Tuesday, May 19, 2009

Time to debunk “Saving journalism, a farthing at a time”

Publishers need a profit, like any other business, but that doesn’t mean they all deserve to turn one, and certainly not at the expense of better, more innovative publishing businesses that are waiting around the corner.

SHOOT: Bottom line, the Media is going to contract in tandem with every other industry, probably even more so. Newspapers and magazines in particular are going to be shed like winter feathers in spring. The lean innovators will survive, and I'd predict these will include talented bloggers {like me] and streamlined corporates with strong brands. There aren't many of either which is a tremendous opportunity for the opportunists out there.

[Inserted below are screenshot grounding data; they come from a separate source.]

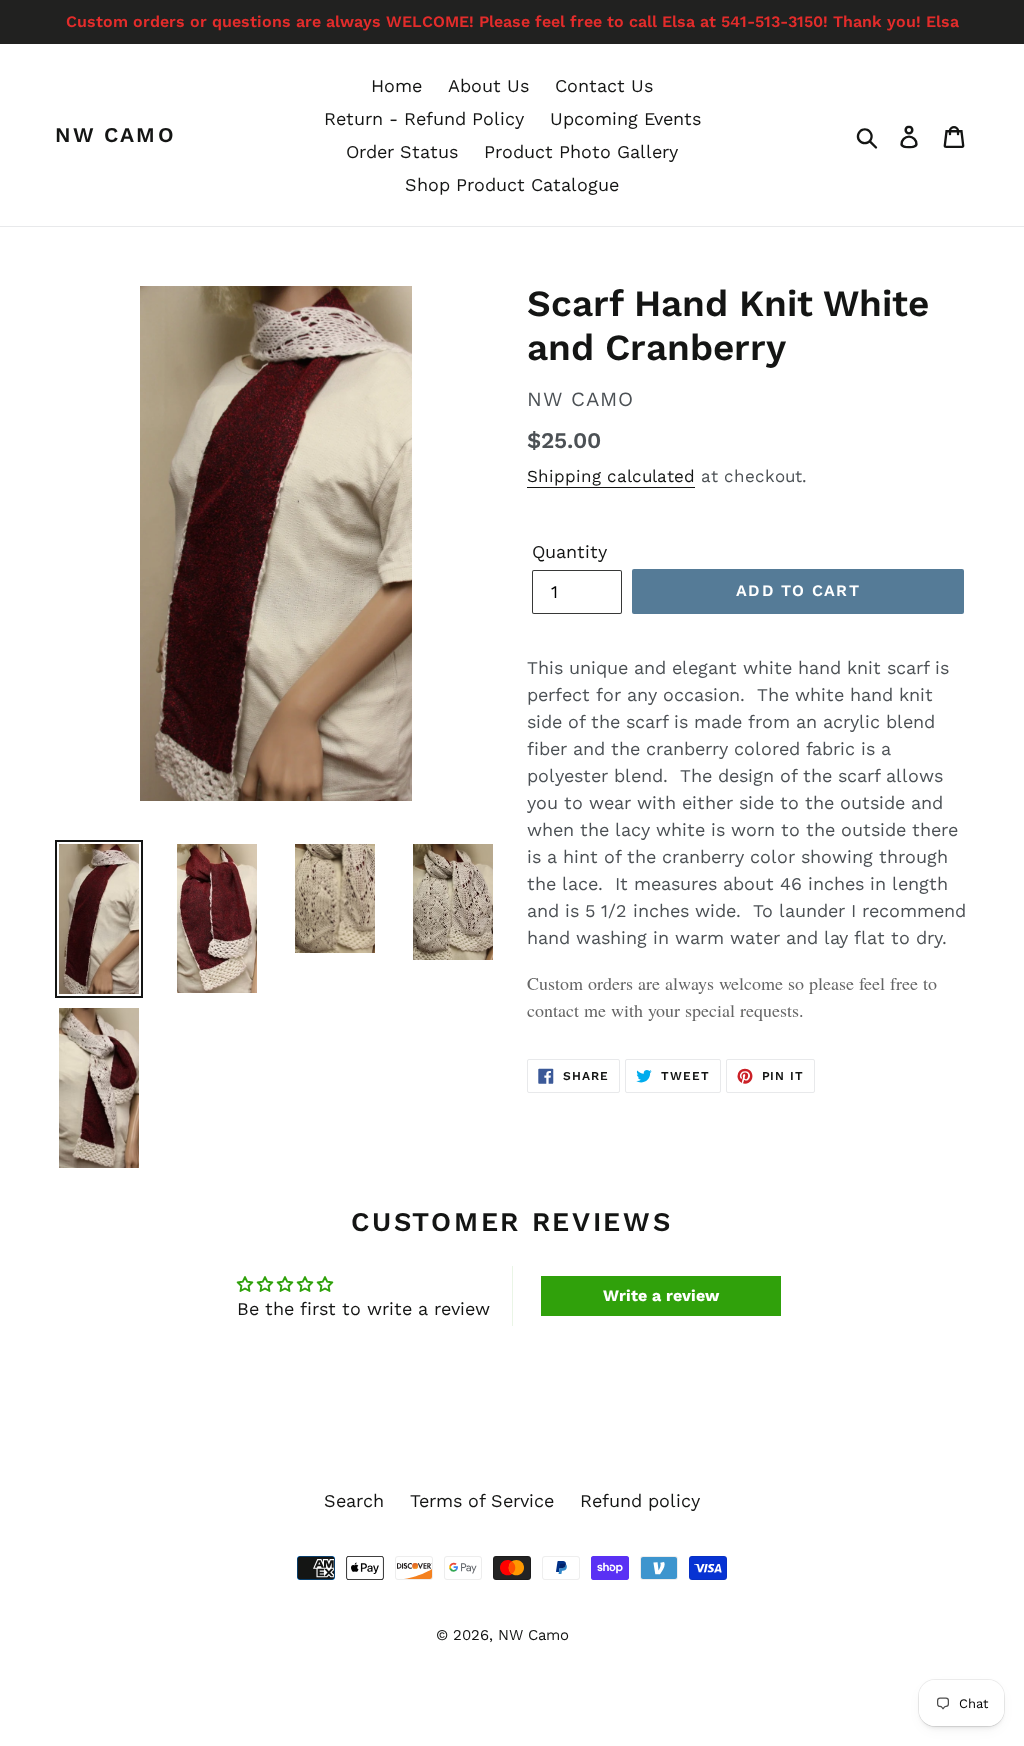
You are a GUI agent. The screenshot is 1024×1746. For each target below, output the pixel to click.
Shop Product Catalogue (512, 184)
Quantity (569, 551)
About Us (488, 85)
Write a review (661, 1295)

Putting micropayments on news is like putting tollbooths on an open ocean. Internet users, awash in a sea of information, will avoid new barriers by navigating around them. And frankly, the interests of a free society are rarely served by building barriers between the people and their news. - Marshall W. Van Alstyne
clipped from www.techcrunch.com

Fisher correctly points out the dismal state of the economy has driven advertising revenues down, and this puts newspapers in dire need of finding out how it should subsidize its operations in different ways, with the realization that the printing part of the equation is inevitably going to fade away and that there’s too little money to be made from online advertising to make up for the costs of transferring its entire publishing business (as it operates today) to the Web.

The rest of his opinion piece comes down to this: wishful thinking and misunderstanding.

Publishers are in a nightmarish situation, and in large part they have themselves to blame for that. Fine with me if they want to escape from that situation by retreating behind paywalls - in fact, I encourage them to do so and die there soon so we can kiss that idea goodbye once and for all.
Introduce paywalls, ease the choice for news addicts, see what happens.